* _JOBS_
- 1) In the excerpt on prediction intervals, what mean interval width did conformalized quantile regression give on the test set?
- 2) Continue the excerpt on prediction intervals and Bayesian neural networks from its last sentence.

* _PAGE EXCERPT_
──────

In our case, the actual coverage of PIs from the gradient boosted decision trees with pinball loss are already very close to the target coverage, so applying CQR is not likely to improve the results meaningfully. In fact, the coverage worsens slightly when measured on our test set, from 80.2% to 81.3%, likely due to chance difference between the calibration set and the test set. There might still be reason to include the calibration as a safeguard against future miscoverage.

The PI band shown below looks indistinguishable from the one generated with gradient boosted trees, but has in fact a constant 2 MW margin added.

Prediction interval from conformalized quantile regression

On our test set, the mean interval width is 155 MW (up from 151 MW from GBT without conformal). The interval score is 218.4 (up from 218.1).

Bayesian Neural Networks (BNN)

In a Bayesian neural network, the weights and biases are represented as probability distributions instead of scalars. These distributions must be given a prior, and then undergo Bayesian updating based on our data.

We can think of a Bayesian net as a function $f(x, \theta)$, where $\theta$ are the weights and biases. The output is not a single prediction, but a distribution over possible outputs, called the posterior predictive distribution:

$$ p(y \mid x,\mathcal{D}) = \int p(y \mid x, \theta)\ p(\theta \mid \mathcal{D}) \ d\theta $$

Where:

  • $\mathcal{D}$ is our training data
  • $x$ is a feature vector with the new data
  • $p(y \mid x, \theta)$ is the likelihood function with the probability of observing $y$ given $x$ with some $\theta$ drawn from the distribution of weights and biases
  • $p(\theta \mid \mathcal{D}) = \frac{p(\mathcal{D} \mid \theta), p(\theta)}{p(\mathcal{D})}$ is the posterior of our weights and biases given the training data $\mathcal{D}$

There’s no closed form solution for the posterior predictive distribution $p(y \mid x,\mathcal{D})$. Actually, calculating the marginal data likelihood $p(\mathcal{D})$ is difficult alone, as it involves integrating over the entire weight space. We therefore have to approximate. Several methods are available, including Markov Chain Monte Carlo (MCMC) and Variational Inference (VI). MCMC involves sampling from the posterior $p(\theta \mid \mathcal{D})$ in order to estimate the predictive distribution $p(y \mid x,\mathcal{D})$, while with VI we instead approximate the posterior with a simpler distribution.

We’ve talked about how a BNN can output a predictive distribution, represented as one or more parameters. But we want a prediction interval. To get a PI from our distribution we generate a number of predictions, and take empirical quantiles of these, to form our upper and lower PI bounds, as well as our point predictions.

When using a BNN, there are several choices that have to be made. In addition to the choices one always have to make when using a neural network, a Bayesian net requires us to decide:

  • Prior for the weights: Usually a simple mean-centered, independent Gaussian, acting as a form of regularization.
  • The likelihood function (the form, not the parameters). This choice is an important one, as it encodes the possible values we think $y$ can take given $x$ and $\theta$. If we for example choose Gaussian, our model won’t be able to give us an asymmetric posterior predictive distribution (other than the asymmetry that might arise when integrating over the weight posteriors).

──────

Extracted records
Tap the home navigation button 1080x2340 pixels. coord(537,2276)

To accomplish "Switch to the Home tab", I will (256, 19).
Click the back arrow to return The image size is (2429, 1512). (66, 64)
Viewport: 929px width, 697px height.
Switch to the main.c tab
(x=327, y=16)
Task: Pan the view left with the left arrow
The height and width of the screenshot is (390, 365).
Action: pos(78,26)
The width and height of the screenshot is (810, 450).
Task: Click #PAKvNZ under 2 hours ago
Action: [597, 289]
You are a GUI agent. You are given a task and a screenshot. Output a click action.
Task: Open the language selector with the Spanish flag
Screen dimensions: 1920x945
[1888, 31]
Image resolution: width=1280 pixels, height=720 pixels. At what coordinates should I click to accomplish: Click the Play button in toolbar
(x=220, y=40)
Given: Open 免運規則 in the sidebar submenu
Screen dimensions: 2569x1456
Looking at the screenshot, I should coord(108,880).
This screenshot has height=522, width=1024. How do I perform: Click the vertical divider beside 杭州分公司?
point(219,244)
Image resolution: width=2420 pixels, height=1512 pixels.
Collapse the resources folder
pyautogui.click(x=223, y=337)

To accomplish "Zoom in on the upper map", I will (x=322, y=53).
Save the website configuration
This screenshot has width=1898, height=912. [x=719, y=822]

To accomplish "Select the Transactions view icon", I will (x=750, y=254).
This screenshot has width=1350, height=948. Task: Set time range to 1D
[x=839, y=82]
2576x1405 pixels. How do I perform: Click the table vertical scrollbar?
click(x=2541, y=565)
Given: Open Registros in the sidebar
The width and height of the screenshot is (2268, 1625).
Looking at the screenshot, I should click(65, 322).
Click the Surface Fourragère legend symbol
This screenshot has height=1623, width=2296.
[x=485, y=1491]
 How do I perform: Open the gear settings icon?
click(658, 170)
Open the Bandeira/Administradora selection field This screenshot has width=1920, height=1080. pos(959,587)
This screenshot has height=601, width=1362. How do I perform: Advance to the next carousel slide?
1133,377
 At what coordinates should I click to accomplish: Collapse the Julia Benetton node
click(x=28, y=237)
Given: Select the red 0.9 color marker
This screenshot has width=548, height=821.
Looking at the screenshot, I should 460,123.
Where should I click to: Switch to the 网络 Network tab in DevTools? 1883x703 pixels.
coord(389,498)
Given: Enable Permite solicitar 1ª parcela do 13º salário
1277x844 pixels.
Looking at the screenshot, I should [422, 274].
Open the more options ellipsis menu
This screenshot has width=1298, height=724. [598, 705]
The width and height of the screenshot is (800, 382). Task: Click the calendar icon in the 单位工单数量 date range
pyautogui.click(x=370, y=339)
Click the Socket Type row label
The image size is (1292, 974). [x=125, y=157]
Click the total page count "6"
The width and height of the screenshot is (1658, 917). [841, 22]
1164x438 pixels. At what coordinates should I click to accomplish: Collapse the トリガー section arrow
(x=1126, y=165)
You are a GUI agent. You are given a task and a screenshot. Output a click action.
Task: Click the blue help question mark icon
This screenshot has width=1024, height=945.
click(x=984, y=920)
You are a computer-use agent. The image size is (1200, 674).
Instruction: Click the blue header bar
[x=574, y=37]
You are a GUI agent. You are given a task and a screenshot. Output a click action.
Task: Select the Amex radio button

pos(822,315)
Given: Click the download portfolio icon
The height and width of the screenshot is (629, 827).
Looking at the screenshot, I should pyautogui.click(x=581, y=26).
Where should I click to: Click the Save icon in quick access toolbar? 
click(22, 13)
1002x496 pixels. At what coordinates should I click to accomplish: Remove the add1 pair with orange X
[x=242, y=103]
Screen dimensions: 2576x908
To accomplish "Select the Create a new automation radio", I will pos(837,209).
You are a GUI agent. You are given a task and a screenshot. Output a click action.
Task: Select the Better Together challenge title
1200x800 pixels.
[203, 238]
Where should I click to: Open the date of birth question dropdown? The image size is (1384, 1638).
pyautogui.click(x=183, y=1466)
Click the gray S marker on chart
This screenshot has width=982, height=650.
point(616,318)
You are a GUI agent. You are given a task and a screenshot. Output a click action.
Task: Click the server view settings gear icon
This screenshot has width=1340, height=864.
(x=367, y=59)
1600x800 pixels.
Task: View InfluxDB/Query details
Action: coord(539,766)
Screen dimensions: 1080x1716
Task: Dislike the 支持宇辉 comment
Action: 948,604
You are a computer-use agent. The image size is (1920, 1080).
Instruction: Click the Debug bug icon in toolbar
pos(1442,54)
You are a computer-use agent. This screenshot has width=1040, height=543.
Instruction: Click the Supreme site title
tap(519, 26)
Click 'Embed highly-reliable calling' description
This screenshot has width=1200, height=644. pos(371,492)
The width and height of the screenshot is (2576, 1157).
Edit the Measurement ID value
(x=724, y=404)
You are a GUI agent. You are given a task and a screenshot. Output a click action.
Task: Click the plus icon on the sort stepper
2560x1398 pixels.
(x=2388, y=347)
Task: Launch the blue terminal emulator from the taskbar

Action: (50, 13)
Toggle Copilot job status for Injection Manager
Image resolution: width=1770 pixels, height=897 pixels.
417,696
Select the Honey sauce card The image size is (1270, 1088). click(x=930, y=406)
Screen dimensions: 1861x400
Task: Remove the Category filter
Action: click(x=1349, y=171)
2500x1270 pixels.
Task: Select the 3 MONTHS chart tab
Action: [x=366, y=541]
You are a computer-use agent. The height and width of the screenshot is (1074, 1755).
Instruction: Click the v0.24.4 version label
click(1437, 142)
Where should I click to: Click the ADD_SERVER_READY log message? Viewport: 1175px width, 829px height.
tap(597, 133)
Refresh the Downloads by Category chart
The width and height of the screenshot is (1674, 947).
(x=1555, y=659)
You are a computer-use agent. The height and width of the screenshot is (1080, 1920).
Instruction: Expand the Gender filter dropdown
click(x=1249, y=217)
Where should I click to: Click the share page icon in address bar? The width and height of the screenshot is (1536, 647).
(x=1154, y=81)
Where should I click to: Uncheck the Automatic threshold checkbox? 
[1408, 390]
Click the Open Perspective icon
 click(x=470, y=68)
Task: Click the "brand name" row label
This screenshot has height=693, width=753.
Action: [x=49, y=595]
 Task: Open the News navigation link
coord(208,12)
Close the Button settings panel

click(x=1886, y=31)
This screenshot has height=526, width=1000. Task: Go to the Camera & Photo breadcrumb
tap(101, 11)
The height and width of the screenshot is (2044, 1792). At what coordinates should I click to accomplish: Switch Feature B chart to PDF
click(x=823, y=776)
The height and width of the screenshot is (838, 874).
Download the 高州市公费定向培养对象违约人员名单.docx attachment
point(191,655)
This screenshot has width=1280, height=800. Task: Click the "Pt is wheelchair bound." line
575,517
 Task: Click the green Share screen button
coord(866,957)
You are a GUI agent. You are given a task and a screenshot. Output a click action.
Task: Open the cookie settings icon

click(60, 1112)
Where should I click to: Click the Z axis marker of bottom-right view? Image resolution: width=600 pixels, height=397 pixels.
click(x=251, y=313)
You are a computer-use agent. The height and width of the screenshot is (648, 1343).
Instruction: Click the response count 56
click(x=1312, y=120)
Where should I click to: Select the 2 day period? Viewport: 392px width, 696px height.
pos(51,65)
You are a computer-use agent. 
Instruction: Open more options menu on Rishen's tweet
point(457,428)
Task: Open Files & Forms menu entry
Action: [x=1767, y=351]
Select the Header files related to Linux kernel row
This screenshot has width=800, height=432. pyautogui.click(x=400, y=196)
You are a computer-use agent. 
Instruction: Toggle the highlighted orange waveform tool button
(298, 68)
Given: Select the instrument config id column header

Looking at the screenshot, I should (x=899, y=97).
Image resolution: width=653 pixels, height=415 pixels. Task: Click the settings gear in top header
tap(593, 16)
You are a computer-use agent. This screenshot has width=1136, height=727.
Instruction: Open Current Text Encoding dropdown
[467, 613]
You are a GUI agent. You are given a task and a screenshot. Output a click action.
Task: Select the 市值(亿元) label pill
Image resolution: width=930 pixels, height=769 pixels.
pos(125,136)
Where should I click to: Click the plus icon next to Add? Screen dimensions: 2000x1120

──────

* _ANSWERS TO THE PROBLEMS_
- 1) 155 MW

- 2)
  • What parameters of the likelihood function should be conditional on $x$ vs. unconditional and global. We should have heads corresponding with the conditional parameters. So if we choose an asymmetric Laplace for the likelihood, and we want all three parameters $\mu$, $b$ and $\kappa$ to be conditional on $x$, our network should have three heads, one for each. The variance of each output across weight samples captures the epistemic uncertainty, while the aleatoric uncertainty is modeled by the parameter $b$ itself.

Let’s see how BNN performs on our problem. An exhaustive search over all the possible choices is not feasible, but we’ll try a few different configurations, partially guided by our intuition.

Let’s start simple, with a Gaussian likelihood function where only $\mu(x)$ is conditional on $x$ while $\sigma$ is a global (but learned) constant. Our weight prior will be $\mathcal{N}(0, \sigma_\text{prior}^2 \cdot \mathbb{I})$, where $\sigma_\text{prior} = 0.6 \sqrt{2/\text{fan-in}}$ (this is called He-initialization, or at least it would be if it wasn’t for the scaling factor 0.6). We’ll have one hidden layer with 64 units. MCMC will be used for the approximation of the predictive distribution.

NB: All previous methods generated a PI on top of our existing point estimate, the one presented in the section titled “Data”, coming from our gradient boosted trees. But since BNNs naturally provide a point estimate as well as a PI, and since it wouldn’t make much sense to combine the point estimate from GBT with the PIs of BNN, all plots in this section will show the BNN point estimate.

Prediction interval from BNN with Gaussian likelihood

Our PIs appear more or less constant in width and centered around our prediction (the small variability in width is due to randomness in the sampling process). The inability of the model to capture the feature-dependent nature of the actual prediction error is not surprising given our likelihood function with its global $\sigma$.

On the full test set we get an average PI width of 220 MW, an actual coverage of 80%, and an interval score of 318. The MAE of the new point predictions is 67 MW (GBT achieves about 49 MW).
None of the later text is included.